このトピックでは、PolarDB-X インスタンスを Standard Edition から Enterprise Edition にアップグレードする手順と使用上の注意について説明します。
背景情報
ビジネスの急速な発展に伴い、PolarDB-X Standard Edition インスタンスは、大きなテーブルに対するクエリパフォーマンスの低下、高並列クエリによるデータベースの過負荷、分析要件を満たすための機能の不足など、スタンドアロンデータベース特有のボトルネックに直面する可能性があります。このようなシナリオでは、データベースのスケールアップは問題を解決せず、費用対効果も悪くなります。

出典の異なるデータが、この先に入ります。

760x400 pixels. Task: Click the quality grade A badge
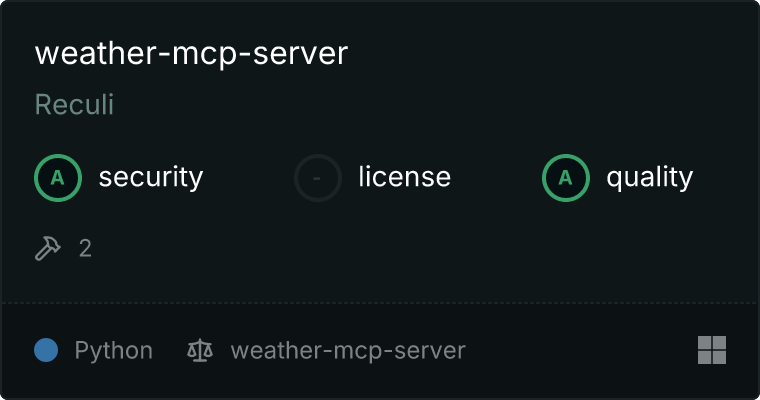(566, 178)
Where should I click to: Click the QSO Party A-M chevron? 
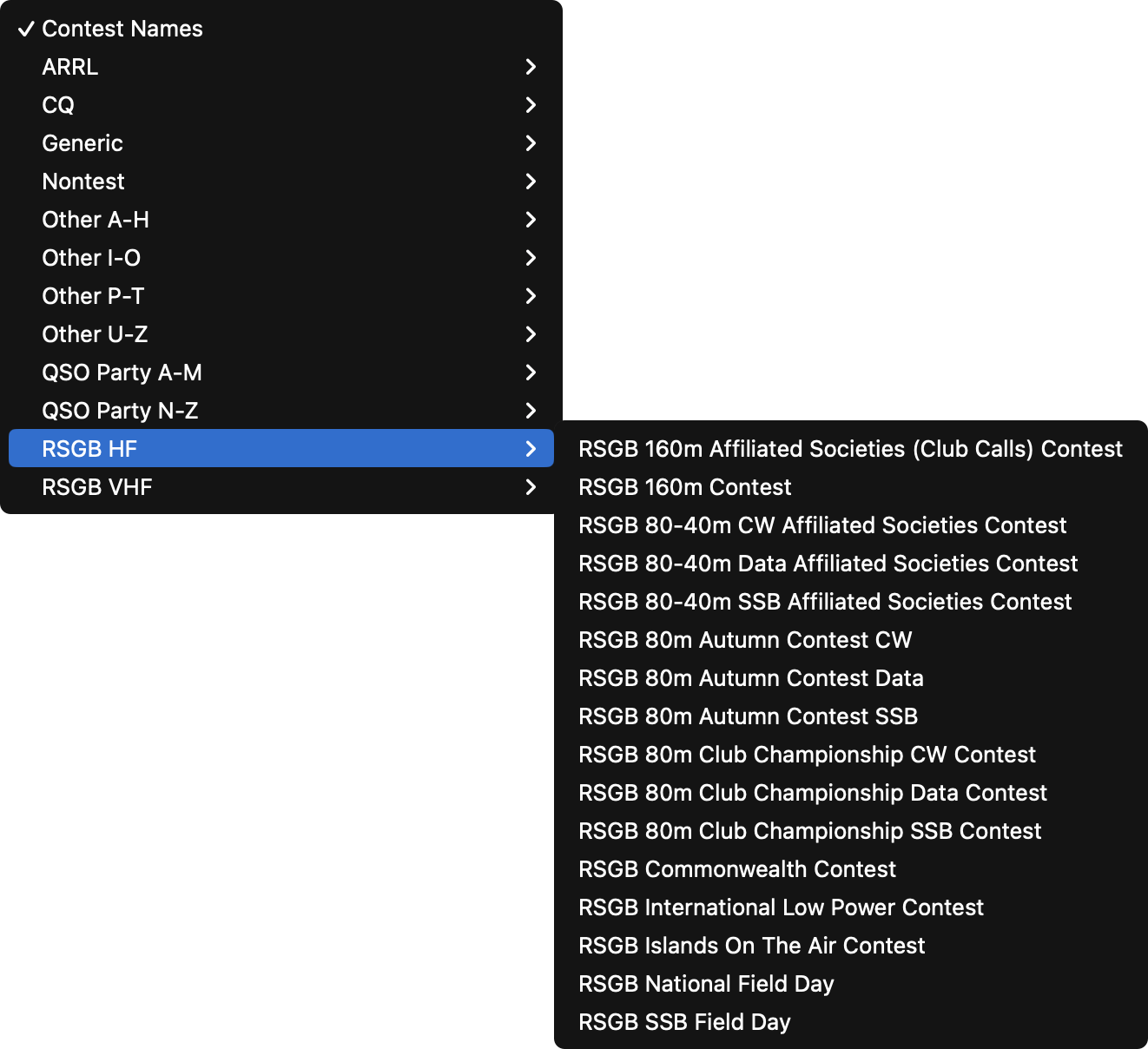[531, 373]
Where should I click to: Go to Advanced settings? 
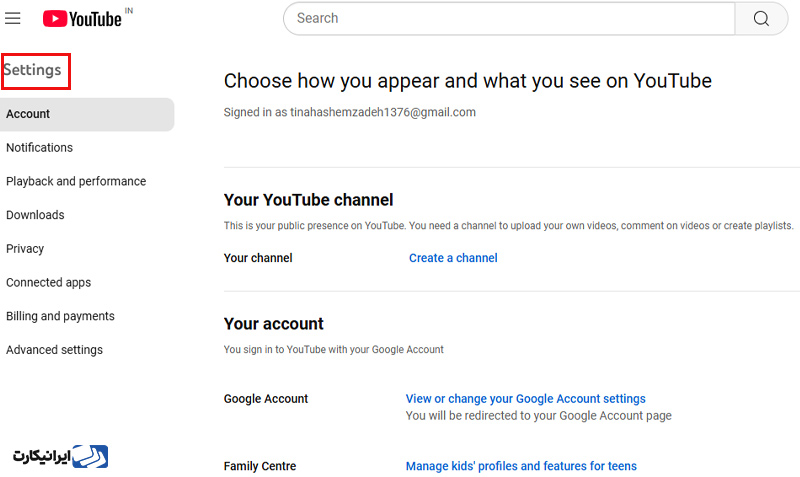55,349
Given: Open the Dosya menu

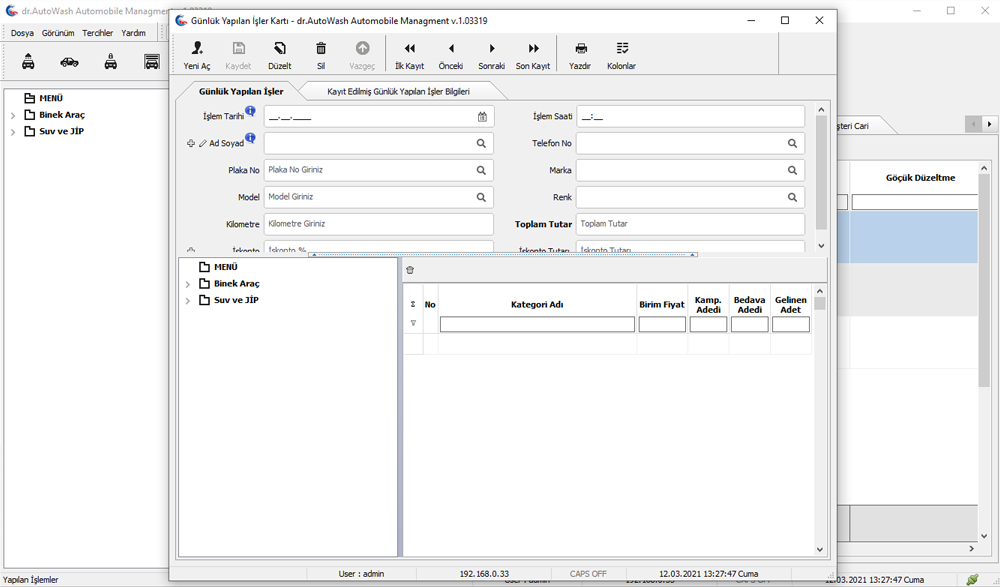Looking at the screenshot, I should point(22,33).
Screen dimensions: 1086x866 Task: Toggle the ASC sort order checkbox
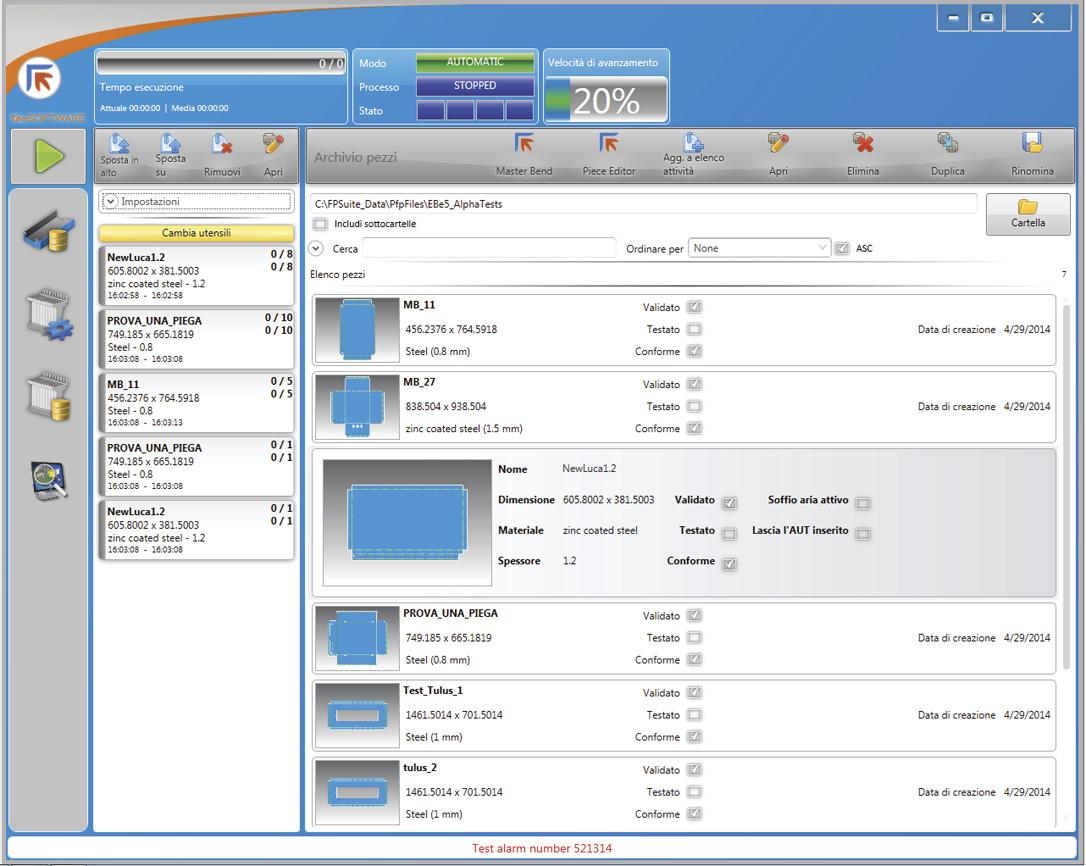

PolarDB-X では、インスタンスを Standard Edition から Enterprise Edition にシームレスにアップグレードできます。 Enterprise Edition は、分散機能とハイブリッドトランザクション/分析処理 (HTAP) 機能を使用して、スタンドアロンデータベースの先行する問題を解決し、スタンドアロン MySQL データベースの使用感を維持します。
前提条件
PolarDB-X Standard Edition インスタンスが最新のデータベースエンジンバージョンにアップグレードされていること。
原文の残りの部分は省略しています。